Entries shown Start Marker

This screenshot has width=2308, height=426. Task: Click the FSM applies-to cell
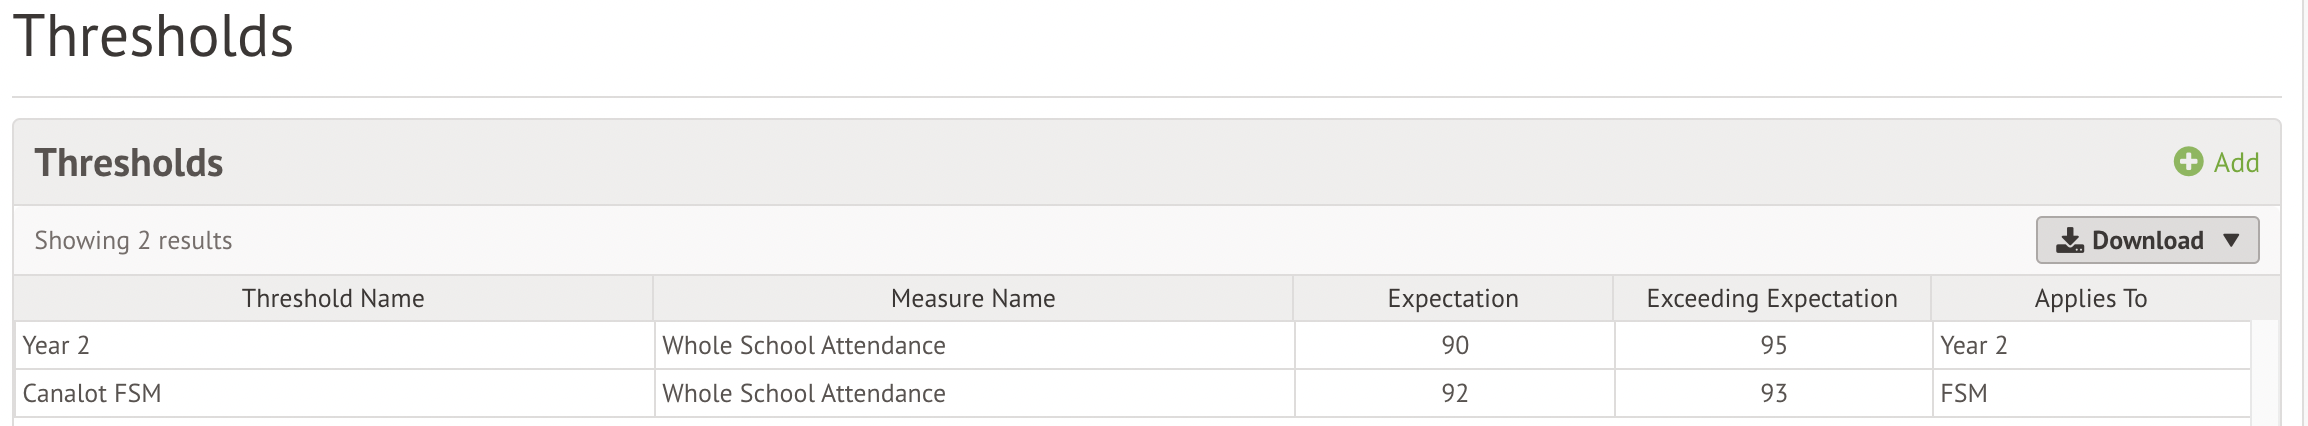pyautogui.click(x=2091, y=393)
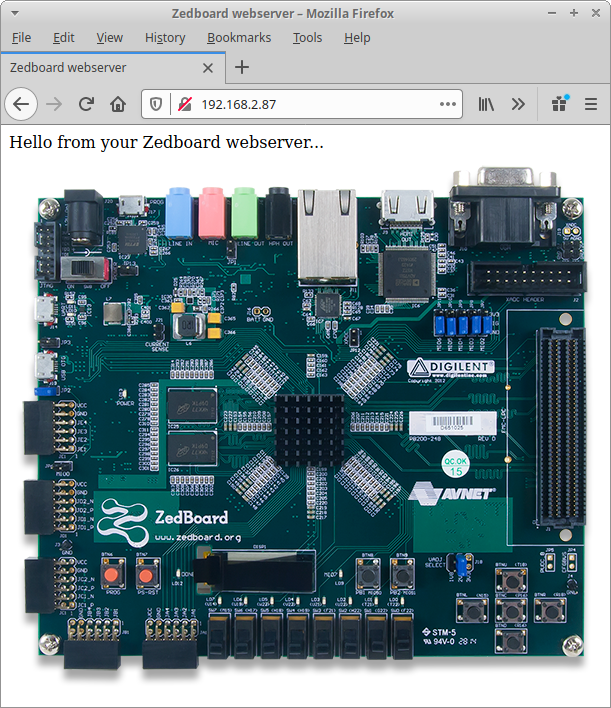
Task: Reload the current page
Action: 87,104
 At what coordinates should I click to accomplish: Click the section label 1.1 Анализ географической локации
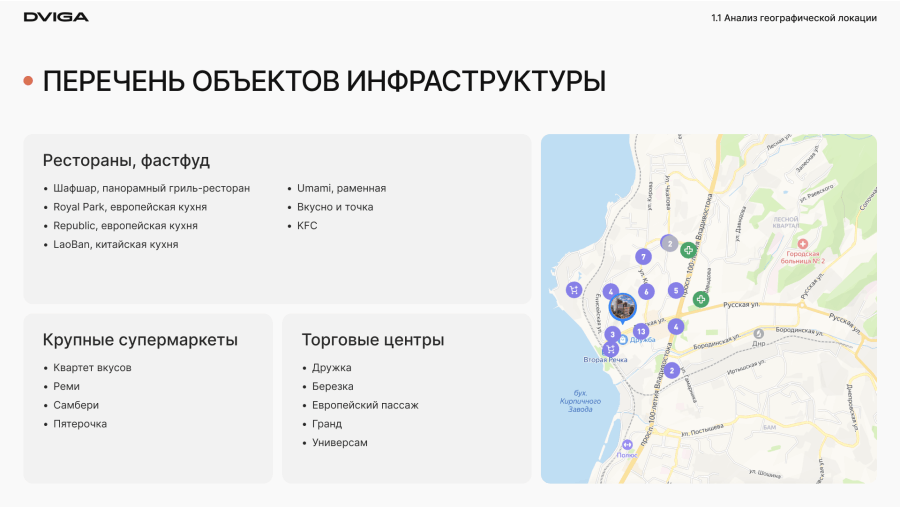(x=793, y=18)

Entries shown End Marker

▸ What you have to do
Copy the listing above in full and exactly, but omit each picture that it holds.

▸ Result of this task
This screenshot has width=2308, height=426. Task: Click the FSM applies-to cell
pyautogui.click(x=2091, y=393)
Task: Reload the current page
Action: 87,104
 At what coordinates should I click to accomplish: Click the section label 1.1 Анализ географической локации
(x=793, y=18)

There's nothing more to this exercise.